Apache mod_rewrite/mod_redirect: convert URL with query parameters into an SEO-friendly URL. some query parameters are ignored
As above.
might be best explained with an example:
-
original URL (the order of the params is NOT consistent)
- www.myhost.com/my-page?p1=v1&p2=v2&p3=v3
- OR www.myhost.com/my-page?p2=v2&p1=v1&p3=v3
- OR www.myhost.com/my-page?p3=v3&p1=v1&p2=v2
-
If I visit any of the 3 sample URLs above, I want to get redirected to www.myhost.com/my-page/v1/v2
- p3 was purposely ignored because it is not needed anymore.
- in my real world URL, I have p4 to p6 parameters which are also ignored. I only wrote up to p3 for simplicity.
I've looked/searched the net but nothing comes close to what I'm trying to do. Thank you.
Solution 1:
You can do it like the following using mod_rewrite:
RewriteEngine On
RewriteCond %{QUERY_STRING} (?:^|&)p1=([^&]+)
RewriteCond %1@%{QUERY_STRING} ^([^@]+)@(?:|.*&)p2=([^&]*)
RewriteRule ^/?(my-page)$ /$1/%1/%2 [QSD,R=302,L]
The first condition captures the value of p1
and passes this to the second condition that also captures the value of p2
. These are then used in the substitution string as %1
and %2
backreferences respectively.
The URL parameters can occur in any order.
@
(in the second condition) is just an arbitrary character that does not occur in v1
and so is used as a delimiter between v1
and the query string when searching for p2
.
All other URL parameters (ie. p3
..pN
) are ignored (and discarded).
Both p1
and p2
must exist with a non-empty value for the redirect to occur.
UPDATE: p1
must exist with a non-empty value (otherwise the resulting redirect will be ambiguous). p2
must also exist, but the value can be empty. I've also updated the regex so that it would also allow an arguably malformed (but still valid) query string where the URL parameter delimiter (&
) occurs before p2
at the very start of the query string. eg. /my-page?&p2=&p1=v1
would still be redirected to /my-page/v1/
.
The QSD
flag discards the original query string from the request.
Depending on where these directives are being used (eg. directory or server context) and how the URL is ultimately being routed, you may need to add an initial condition to ensure that only direct requests (as opposed to rewritten requests) are processed.
For example, add the following as the first condition if required:
RewriteCond %{ENV:REDIRECT_STATUS} ^$
:
UPDATE:
p1 and p2 are mandatory. p3 is optional.
You could change the above as follows:
RewriteCond %{QUERY_STRING} (?:^|&)p1=([^&]+)
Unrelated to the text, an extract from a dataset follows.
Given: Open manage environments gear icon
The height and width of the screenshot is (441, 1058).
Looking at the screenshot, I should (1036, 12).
RewriteCond %1@%{QUERY_STRING} ^([^@]+)@(?:|.*&)p2=([^&]+)
# Either p3 is mandatory and must have a value
RewriteCond %1/%2/@%{QUERY_STRING} ^([^@]+)@(?:|.*&)p3=([^&]+) [OR]
# OR p3 is omitted or does not have a value
RewriteCond %1/%2 (.+)
RewriteRule ^/?(my-page)$ /$1/%1%2 [QSD,R,L]
The 2nd condition now ensures there is a value for the p2
parameter (ie. v2
) - it cannot be empty.
Then either the 3rd condition checks for a non-empty p3
parameter OR the 4th condition simply captures the values when the p3
parameter is either empty or omitted altogether.
The resulting redirect omits the trailing slash when p3
is not present. For example, the resulting redirect is either /mypage/v1/v2
or /mypage/v1/v2/v3
. (The trailing slash that might otherwise occur on /mypage/v1/v2/
is avoided.)
In the final substitution string, the values of the %1
and %2
backreferences are a little different to before. These no longer contain each value (ie. v1
and v2
). Instead %1
contains v1/v2
and %2
contains either /v3
(including the slash prefix) or is empty (when p3
is empty or omitted).